Unfortunately, extended PC Card cards can create several problems. For instance, leaving a portion of the PC Card outside the computer housing destroys the clean lines of the computer. While in transport, the extended card is subject to breakage due to the bumps and rough handling that sometimes accompany transport of a portable computer. In addition, many computers will not fit within their carrying cases with an extended PC Card attached. Thus, in order to transport the computer, the extended PC Card must usually be removed from the computer. This can further subject the extended PC Card to damage through exposure to static electricity or other abuses. Such an arrangement also subjects the extended PC Card to loss, and is inconvenient for the user.
In order to alleviate some of the problems associated with extended PC Card cards, one could have a detachable antenna. An example of such a design is illustrated in FIG. 2. In these designs, the major body of the PC Card 36 remains inside the computer and can be protected by the doors which often cover the PC Card. Along the outside end of the PC Card is a proprietary connector 38 which allows a detachable antenna 40 to be connected to the PC Card. When a user wants to use the cellular modem, the PC Card access door is opened and antenna 40 is attached to PC Card 36 via proprietary connector 38.
Although such a design protects the PC Card and keeps the PC Card inside the machine, the design also creates additional problems. This design suffers from various drawbacks including: 1) the detached antenna can be bulky; 2) the antenna is easily damaged; 3) the antenna is subject to loss; and 4) such an arrangement is inconvenient for the user.
Furthermore, such a design has suboptimal performance. This is because the antenna has a bend in the active portion and attaches to a standard length Type 2 card as shown in FIG. 2. Such an arrangement can leave a portion of the active antenna element inside the computer case. This antenna design would have suboptimal gain.
It would, therefore, represent an advancement in the art to provide a cellular modem in a small form factor, such as the PC Card form factor, which retains the advantages of a clean computer outline for travel and storage, has an antenna whose entire active portion resides outside the computer housing during operation, which has no bends in the active portion, and which does not subject a portion of the cellular modem to loss or damage during storage or transportation of the computer.

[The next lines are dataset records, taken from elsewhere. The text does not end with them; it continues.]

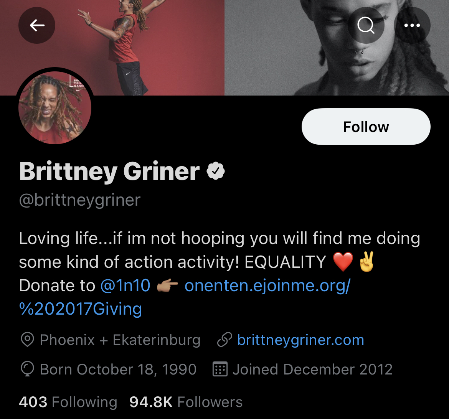This screenshot has width=449, height=419.
Task: Open the round profile picture
Action: coord(55,107)
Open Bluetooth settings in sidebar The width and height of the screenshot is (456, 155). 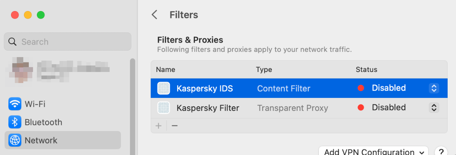[43, 122]
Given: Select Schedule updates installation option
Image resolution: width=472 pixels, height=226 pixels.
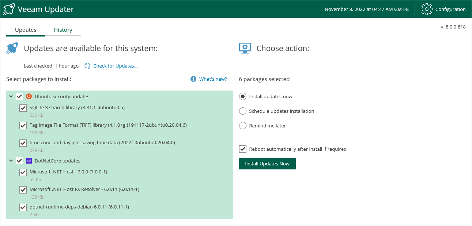Looking at the screenshot, I should click(242, 111).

The current invention has been developed in response to the present state of the art and, in particular, to the problem of integrating a retractable antenna into a small wireless communications device. This problem of integrating a retractable antenna into a wireless communication device is exacerbated when the device is disposed within a larger housing such as a computer housing.
It is, therefore, an object of the present invention to provide a retractable antenna system which can be stored in a small wireless communication device.

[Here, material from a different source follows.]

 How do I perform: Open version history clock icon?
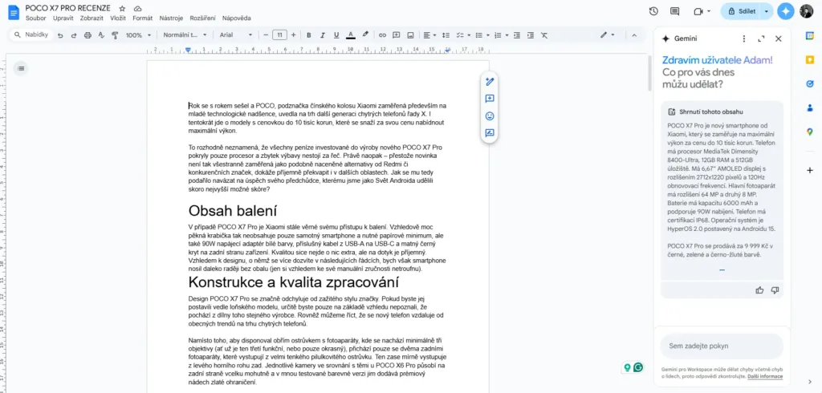coord(653,11)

Another object of the present invention is to provide an antenna system which can be retracted into a larger housing such as a portable computer housing.
Yet another object of the present invention is to provide a retractable antenna system which can be retracted into a PC Card.
A further object of the present invention is to provide a retractable antenna system which can store an antenna in a very small area.
Another object of the present invention is to provide an antenna system that can be retracted into a small communications device and yet has an active radiating element that can reside completely outside of a larger housing when the communications device is in operation, and which can operate in a straight, vertical position for optimal operation.
Additional objects and advantages of the invention will be set forth in the description which follows, and in part will be obvious from the description, or may be learned by the practice of the invention. The objects and advantages of the invention may be realized and obtained by means of the instruments and combinations particularly pointed out in the appended claims.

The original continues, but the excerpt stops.